- **What is expected**
State how many lines in the entries below hold the word "will", with nothing besides the number.

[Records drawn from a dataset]
══════════════════════════════
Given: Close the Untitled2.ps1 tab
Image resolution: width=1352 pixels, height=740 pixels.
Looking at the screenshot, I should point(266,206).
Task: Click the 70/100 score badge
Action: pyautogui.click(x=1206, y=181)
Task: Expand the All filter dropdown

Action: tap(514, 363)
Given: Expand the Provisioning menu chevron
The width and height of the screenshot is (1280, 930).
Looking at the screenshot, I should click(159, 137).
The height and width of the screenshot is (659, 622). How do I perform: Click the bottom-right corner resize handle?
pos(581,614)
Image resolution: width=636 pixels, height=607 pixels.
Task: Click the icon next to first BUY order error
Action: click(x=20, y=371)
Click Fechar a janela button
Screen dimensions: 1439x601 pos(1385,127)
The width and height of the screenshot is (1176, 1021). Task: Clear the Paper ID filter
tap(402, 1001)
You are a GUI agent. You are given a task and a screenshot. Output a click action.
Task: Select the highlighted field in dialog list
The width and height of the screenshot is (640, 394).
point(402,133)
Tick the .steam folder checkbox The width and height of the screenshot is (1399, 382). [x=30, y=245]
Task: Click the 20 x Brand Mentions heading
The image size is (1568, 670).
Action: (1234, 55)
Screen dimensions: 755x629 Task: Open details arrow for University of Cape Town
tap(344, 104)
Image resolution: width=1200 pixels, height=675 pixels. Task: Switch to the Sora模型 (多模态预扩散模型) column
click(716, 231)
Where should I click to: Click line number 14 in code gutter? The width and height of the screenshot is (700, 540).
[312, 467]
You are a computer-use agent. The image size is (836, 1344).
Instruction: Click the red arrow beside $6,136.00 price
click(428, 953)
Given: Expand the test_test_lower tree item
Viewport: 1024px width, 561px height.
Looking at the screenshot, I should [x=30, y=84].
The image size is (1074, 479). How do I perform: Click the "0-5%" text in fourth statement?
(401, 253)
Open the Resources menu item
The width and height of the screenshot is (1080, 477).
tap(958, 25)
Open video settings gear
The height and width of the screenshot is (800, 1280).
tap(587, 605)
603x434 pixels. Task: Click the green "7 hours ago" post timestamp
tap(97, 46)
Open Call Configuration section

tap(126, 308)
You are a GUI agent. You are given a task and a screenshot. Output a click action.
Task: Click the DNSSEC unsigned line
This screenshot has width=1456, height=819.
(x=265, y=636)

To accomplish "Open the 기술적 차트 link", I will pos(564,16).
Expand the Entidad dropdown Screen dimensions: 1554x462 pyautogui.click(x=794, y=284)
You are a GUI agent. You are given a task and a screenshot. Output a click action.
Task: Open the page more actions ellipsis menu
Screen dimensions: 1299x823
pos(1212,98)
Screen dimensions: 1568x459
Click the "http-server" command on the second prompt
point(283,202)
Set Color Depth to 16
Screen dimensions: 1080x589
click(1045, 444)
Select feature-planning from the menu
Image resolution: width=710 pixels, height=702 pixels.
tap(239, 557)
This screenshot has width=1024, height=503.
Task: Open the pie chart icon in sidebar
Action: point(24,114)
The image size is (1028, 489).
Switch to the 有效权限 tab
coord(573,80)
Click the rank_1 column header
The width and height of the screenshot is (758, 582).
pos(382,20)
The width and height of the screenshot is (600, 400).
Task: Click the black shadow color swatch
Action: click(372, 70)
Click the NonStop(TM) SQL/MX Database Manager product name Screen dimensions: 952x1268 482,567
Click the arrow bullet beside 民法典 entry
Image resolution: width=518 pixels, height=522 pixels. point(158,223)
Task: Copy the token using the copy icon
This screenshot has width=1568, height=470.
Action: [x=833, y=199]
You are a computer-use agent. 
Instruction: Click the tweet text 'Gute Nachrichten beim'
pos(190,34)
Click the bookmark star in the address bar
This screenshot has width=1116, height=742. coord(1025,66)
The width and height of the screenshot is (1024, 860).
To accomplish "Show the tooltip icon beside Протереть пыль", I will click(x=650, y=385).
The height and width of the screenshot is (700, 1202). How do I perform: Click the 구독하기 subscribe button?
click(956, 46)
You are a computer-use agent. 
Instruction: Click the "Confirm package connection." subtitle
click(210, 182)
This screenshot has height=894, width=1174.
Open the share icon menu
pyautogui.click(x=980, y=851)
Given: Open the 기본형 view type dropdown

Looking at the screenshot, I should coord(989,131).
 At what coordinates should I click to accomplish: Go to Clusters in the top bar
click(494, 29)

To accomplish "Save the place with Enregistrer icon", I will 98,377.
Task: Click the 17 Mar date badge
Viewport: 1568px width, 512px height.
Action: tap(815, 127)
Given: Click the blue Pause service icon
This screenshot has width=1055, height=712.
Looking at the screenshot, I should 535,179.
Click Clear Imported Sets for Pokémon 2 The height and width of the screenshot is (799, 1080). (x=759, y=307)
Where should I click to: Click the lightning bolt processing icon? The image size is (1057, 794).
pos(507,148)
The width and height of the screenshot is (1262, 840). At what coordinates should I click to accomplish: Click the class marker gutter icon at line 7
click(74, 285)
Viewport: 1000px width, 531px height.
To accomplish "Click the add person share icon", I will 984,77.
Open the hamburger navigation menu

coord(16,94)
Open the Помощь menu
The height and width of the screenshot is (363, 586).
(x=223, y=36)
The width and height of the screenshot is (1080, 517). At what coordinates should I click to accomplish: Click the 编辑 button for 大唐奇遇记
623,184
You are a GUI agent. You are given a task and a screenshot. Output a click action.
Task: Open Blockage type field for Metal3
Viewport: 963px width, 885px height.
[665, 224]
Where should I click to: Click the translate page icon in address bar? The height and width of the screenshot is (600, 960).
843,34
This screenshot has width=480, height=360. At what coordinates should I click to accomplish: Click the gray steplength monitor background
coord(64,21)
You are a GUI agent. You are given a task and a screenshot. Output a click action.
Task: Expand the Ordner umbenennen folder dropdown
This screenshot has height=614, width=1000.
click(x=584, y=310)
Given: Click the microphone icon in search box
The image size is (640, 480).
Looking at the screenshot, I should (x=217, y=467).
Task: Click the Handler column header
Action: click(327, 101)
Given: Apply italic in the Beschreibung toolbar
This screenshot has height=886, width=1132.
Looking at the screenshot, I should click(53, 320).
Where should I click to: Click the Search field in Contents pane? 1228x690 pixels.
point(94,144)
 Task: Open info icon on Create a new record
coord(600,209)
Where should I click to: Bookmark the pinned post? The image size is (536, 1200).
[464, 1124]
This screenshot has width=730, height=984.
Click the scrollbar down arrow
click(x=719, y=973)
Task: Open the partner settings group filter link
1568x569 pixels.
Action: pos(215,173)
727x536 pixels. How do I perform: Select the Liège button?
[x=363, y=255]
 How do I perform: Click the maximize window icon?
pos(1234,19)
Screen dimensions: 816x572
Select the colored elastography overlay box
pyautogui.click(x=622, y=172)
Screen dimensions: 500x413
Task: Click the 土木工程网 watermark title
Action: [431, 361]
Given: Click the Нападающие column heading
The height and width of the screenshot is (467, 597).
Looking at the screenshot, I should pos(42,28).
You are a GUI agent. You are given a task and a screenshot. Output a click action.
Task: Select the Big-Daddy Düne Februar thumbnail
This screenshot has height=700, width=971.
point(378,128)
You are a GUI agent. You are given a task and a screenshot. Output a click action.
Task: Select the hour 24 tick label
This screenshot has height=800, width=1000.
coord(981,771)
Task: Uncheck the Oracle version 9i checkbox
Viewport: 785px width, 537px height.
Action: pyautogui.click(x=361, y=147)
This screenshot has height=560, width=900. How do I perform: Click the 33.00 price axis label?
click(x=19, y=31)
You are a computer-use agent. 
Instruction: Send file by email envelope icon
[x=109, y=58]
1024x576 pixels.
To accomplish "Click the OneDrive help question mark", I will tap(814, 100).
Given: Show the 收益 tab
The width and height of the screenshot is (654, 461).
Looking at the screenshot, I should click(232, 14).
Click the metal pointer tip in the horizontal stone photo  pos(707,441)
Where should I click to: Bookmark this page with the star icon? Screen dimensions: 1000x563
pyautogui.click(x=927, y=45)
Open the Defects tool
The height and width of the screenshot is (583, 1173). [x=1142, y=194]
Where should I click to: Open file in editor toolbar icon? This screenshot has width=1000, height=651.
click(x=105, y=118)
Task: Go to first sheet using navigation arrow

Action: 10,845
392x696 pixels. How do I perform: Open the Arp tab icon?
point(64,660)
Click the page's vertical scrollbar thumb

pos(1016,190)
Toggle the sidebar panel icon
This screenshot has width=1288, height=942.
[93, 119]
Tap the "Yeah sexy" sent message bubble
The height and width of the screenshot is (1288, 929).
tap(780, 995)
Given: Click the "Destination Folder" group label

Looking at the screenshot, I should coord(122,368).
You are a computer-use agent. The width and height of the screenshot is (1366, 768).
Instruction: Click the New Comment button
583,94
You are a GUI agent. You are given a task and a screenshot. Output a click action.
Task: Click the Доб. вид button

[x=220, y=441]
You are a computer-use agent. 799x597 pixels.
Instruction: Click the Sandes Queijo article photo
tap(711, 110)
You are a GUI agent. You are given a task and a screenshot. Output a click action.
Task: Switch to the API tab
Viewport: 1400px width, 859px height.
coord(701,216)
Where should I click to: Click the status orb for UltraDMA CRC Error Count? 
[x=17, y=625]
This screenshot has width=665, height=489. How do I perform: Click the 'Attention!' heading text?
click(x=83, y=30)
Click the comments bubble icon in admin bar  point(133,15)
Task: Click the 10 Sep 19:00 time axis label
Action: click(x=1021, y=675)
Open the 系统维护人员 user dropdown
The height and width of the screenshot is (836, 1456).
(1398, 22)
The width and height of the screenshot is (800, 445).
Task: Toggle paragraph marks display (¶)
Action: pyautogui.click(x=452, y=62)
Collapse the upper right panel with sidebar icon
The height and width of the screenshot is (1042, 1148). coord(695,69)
══════════════════════════════
- **Answer for this exercise**
5